■ TASK REQUIREMENTS: Reproduce the entries in full, with no changes.

■ SOURCE MATERIAL:

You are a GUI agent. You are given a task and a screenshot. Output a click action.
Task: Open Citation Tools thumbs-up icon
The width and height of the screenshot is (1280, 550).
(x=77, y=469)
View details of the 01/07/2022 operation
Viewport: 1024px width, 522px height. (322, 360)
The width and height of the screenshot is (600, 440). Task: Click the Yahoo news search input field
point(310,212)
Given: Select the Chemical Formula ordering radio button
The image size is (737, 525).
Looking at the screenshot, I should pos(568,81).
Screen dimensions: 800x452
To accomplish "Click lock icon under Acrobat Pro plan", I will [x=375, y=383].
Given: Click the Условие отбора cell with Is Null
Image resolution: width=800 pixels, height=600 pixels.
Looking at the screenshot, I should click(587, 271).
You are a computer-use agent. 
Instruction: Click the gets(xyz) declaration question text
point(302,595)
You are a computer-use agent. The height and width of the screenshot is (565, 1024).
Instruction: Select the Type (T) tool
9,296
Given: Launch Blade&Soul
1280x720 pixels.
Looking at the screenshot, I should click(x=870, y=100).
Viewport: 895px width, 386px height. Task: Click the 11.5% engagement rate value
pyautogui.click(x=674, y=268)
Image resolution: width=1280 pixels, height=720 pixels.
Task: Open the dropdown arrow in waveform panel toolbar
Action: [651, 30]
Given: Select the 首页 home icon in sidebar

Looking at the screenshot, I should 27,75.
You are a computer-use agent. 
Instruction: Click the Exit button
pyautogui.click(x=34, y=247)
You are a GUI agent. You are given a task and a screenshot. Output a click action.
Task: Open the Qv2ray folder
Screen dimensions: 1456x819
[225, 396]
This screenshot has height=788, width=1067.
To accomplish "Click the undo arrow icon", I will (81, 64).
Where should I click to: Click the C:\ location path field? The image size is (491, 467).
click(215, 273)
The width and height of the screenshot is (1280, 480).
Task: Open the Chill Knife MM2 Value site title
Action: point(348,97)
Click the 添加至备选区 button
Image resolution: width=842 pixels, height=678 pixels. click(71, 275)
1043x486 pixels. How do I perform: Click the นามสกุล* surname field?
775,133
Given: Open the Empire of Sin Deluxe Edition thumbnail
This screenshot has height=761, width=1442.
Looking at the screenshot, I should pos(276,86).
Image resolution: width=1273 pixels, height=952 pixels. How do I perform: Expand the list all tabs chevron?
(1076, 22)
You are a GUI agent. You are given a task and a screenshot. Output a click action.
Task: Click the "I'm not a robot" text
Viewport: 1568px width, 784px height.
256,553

■ FINISHED TASK:
You are a GUI agent. You are given a task and a screenshot. Output a click action.
Task: Open Citation Tools thumbs-up icon
The width and height of the screenshot is (1280, 550).
(x=77, y=469)
View details of the 01/07/2022 operation
Viewport: 1024px width, 522px height. (322, 360)
The width and height of the screenshot is (600, 440). Task: Click the Yahoo news search input field
point(310,212)
Given: Select the Chemical Formula ordering radio button
The image size is (737, 525).
Looking at the screenshot, I should pos(568,81).
Screen dimensions: 800x452
To accomplish "Click lock icon under Acrobat Pro plan", I will [x=375, y=383].
Given: Click the Условие отбора cell with Is Null
Image resolution: width=800 pixels, height=600 pixels.
Looking at the screenshot, I should click(587, 271).
You are a computer-use agent. 
Instruction: Click the gets(xyz) declaration question text
point(302,595)
You are a computer-use agent. The height and width of the screenshot is (565, 1024).
Instruction: Select the Type (T) tool
9,296
Given: Launch Blade&Soul
1280x720 pixels.
Looking at the screenshot, I should click(x=870, y=100).
Viewport: 895px width, 386px height. Task: Click the 11.5% engagement rate value
pyautogui.click(x=674, y=268)
Image resolution: width=1280 pixels, height=720 pixels.
Task: Open the dropdown arrow in waveform panel toolbar
Action: [651, 30]
Given: Select the 首页 home icon in sidebar

Looking at the screenshot, I should 27,75.
You are a computer-use agent. 
Instruction: Click the Exit button
pyautogui.click(x=34, y=247)
You are a GUI agent. You are given a task and a screenshot. Output a click action.
Task: Open the Qv2ray folder
Screen dimensions: 1456x819
[225, 396]
This screenshot has height=788, width=1067.
To accomplish "Click the undo arrow icon", I will (81, 64).
Where should I click to: Click the C:\ location path field? The image size is (491, 467).
click(215, 273)
The width and height of the screenshot is (1280, 480).
Task: Open the Chill Knife MM2 Value site title
Action: point(348,97)
Click the 添加至备选区 button
Image resolution: width=842 pixels, height=678 pixels. click(71, 275)
1043x486 pixels. How do I perform: Click the นามสกุล* surname field?
775,133
Given: Open the Empire of Sin Deluxe Edition thumbnail
This screenshot has height=761, width=1442.
Looking at the screenshot, I should pos(276,86).
Image resolution: width=1273 pixels, height=952 pixels. How do I perform: Expand the list all tabs chevron?
(1076, 22)
You are a GUI agent. You are given a task and a screenshot. Output a click action.
Task: Click the "I'm not a robot" text
Viewport: 1568px width, 784px height.
256,553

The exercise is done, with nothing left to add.